[MORIOKA, JAPAN, 22 March 2013]
|© Japan Committee for UNICEF|
|On 22 March 2013, Advisor Sato (left centre) and Advisor Okada (centre) report at the Otsuchi Town Board of Education.|
The Future Classroom workshop (see the 170th Report) was held three times in Otsuchi Town, Iwate Prefecture in 2012 as part of assistance implemented under the child-friendly reconstruction planning. The content of the workshop has now been compiled into a report by the advisors overseeing the Japan Committee for UNICEF's (JCU) child-friendly reconstruction planning assistance campaign, and delivered to Otsuchi Town. The advisors for this project are Professor Shinya Sato—a specialist in urban planning, urban development education and natural disaster studies at the Yamagata University Faculty of Education, Art and Science— and Mr. Shin Okada of the Takenaka Corporation, who won the grand prize at the International Competition for the Disaster Recovery Plan after the Great East Japan Earthquake "Wisdom and Dreams". The report comprises information on the three workshops, a record of the opinion exchange that took place with children following the workshops (implemented during class time on 7 December 2012), workshop informational materials and a design policy proposal created by incorporating children's ideas using various technical and special expertise. In addition, a separate "children's report" was created for children to read. In this report, the advisors comment on the models created and idea expressed by children in the workshops.
On 22 March, staff from the JCU Great East Japan Earthquake Assistance Headquarters and the Iwate Prefectural Committee for UNICEF joined Advisors Sat and Okada on a visit to the Otsuchi Town Board of Education and the Iwate Regional Bureau of Reconstruction (Reconstruction Agency) to share the report. The advisors spoke about the results of the workshop, encouraging the Board of Education and Bureau of Reconstruction to work to ensure that the children's ideas and feelings were incorporated into the development of new classrooms and schools: "At the workshops, the children expressed their experience in the form of ideas. The workshops were more productive than we could have ever imagined. While it may be difficult to materialize the ideas as they are, I hope that you will look deeper into the background and feelings behind the ideas and reflect that in the planning of new primary and junior high schools."
In response to the report, the Otsuchi Town Board of Education indicated: "We are going to do our best to incorporate the ideas of this report into the design of new buildings.

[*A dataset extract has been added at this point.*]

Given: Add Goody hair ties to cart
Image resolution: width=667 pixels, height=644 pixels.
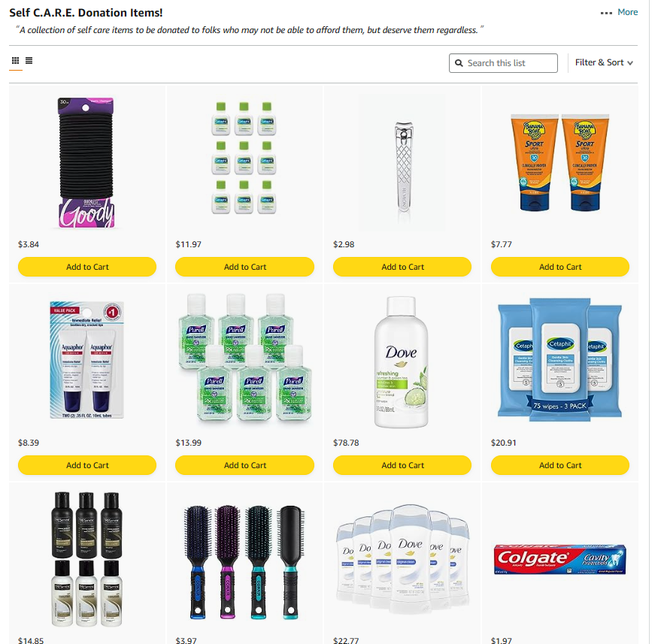Looking at the screenshot, I should pyautogui.click(x=87, y=267).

We were worried that it would be difficult to reflect children's ideas as is into actual building plans, but we are thankful to have specialists derive a 'Design Policy' that integrates the children's ideas." The Board of Education discussed with the advisors various ways for realizing the children's ideas, such as holding an exhibit at the new school buildings that would present the workshops, children's ideas and how those ideas took shape. Kazuya Yamashita of the Iwate Regional Bureau of Reconstruction (Reconstruction Agency) commended the advisors, "I am very grateful that so much has been achieved in such a short timeframe." Commenting on the separate report prepared for the children, Mr. Yamashita added, "The Reconstruction Agency had also intended to create a children's version of the reconstruction plan, but plans were dropped. It is very important that plans are expressed in a manner in which children can understand. This is a great idea."
Otsuchi Town's "Future Classroom" workshops have reached an important milestone for the initiative. Initiative advisors Mr. Okada and Mr. Sato say that there are still many adults who overlook the potential of children. They say that the aim of the workshops is to spread awareness about children and that the true success of the workshops will be when adults listen to what children are saying and work together with them in aim of reconstruction.
The Japan Committee for UNICEF will continue to support child-friendly reconstruction. Two years have passed since the Great East Japan Earthquake. The advisors of the Future Classroom initiative have expressed their determination to move beyond speaking of children as "victims" to showing the world how ambitiously they are working toward reconstruction.